92nd American Meteorological Society Annual Meeting (January 22-26, 2012)

Monday, 23 January 2012
Thresholds of Passive Microwave Snowfall Detection Determined Using A-Train Observations
Hall E (New Orleans Convention Center )
Stephen Joseph Munchak, NASA GSFC/Univ. of Maryland, Greenbelt, MD; and G. S. Jackson and B. T. Johnson

In this study we explore a database of CloudSat+AMSU-B coincident overpasses to determine the minimum threshold of passive microwave detection of snowfall using the high-frequency channels available on GMI.  Using the Advanced Infrared Sounder (AIRS) temperature and water vapor profiles along with a surface emissivity database developed from AMSU-B and MHS observations, clear-sky radiances are simulated and compared to AMSU-B observed radiances for all profiles with a maximum temperature less than 271 K.

The ability of a scattering signal (observed brightness tempertaure colder than clear-sky brightness temperature by a threshold T) to detect snowfall (CloudSat reflectivity greater than threshold Z) is quantified using the Heidke Skill Score.

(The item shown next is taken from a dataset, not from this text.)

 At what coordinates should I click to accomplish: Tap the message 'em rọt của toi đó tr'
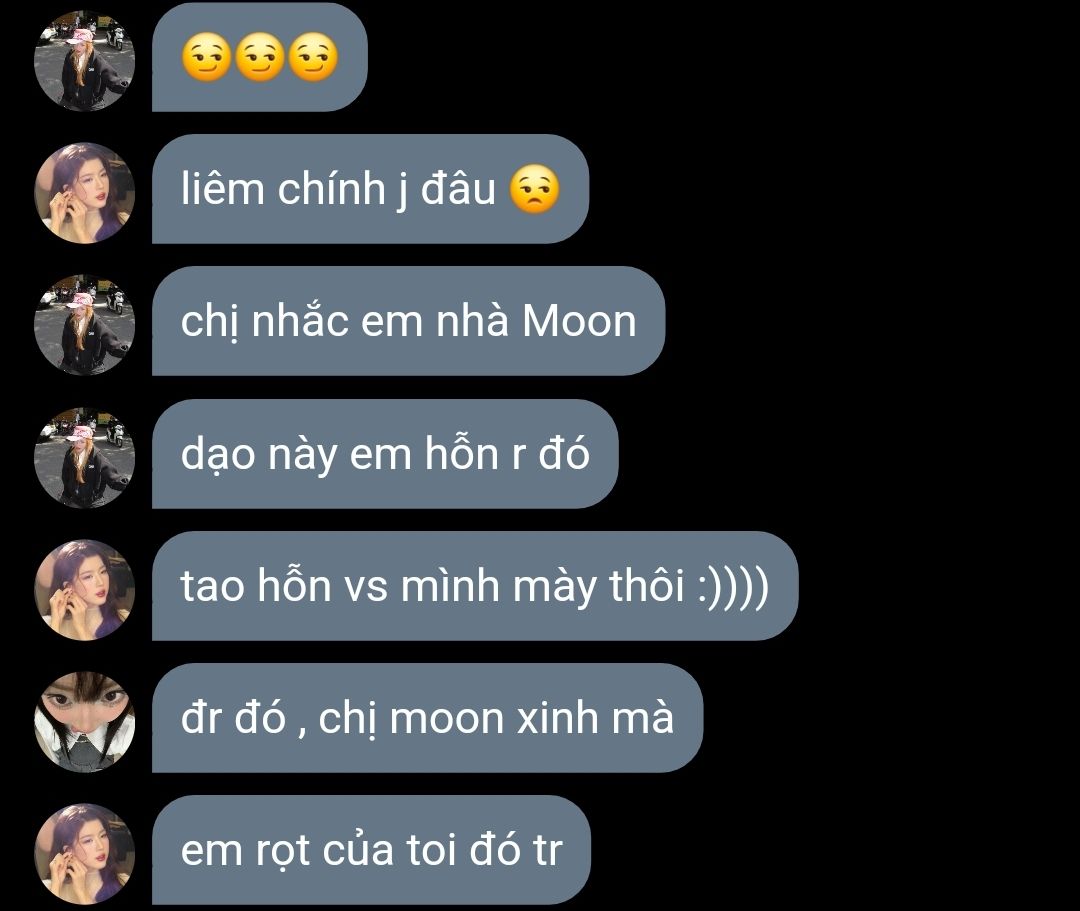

The 183+/-1 and 183+/-3 GHz channels have the highest skill scores, while those channels that are sensitive to the surface (89, 150 and 183+/-7 GHz) have zero or even negative skill (depending on Z and T), implying that an emission signal (presumably from cloud water) is as good or better for detecting precipitation than a scattering signal. These results emphasize the need for proper characterization of surface emissivity and adequate representation of cloud water in cold season precipitation profiles that form the databases used for Bayesian retrievals from GMI and other GPM constellation radiometers.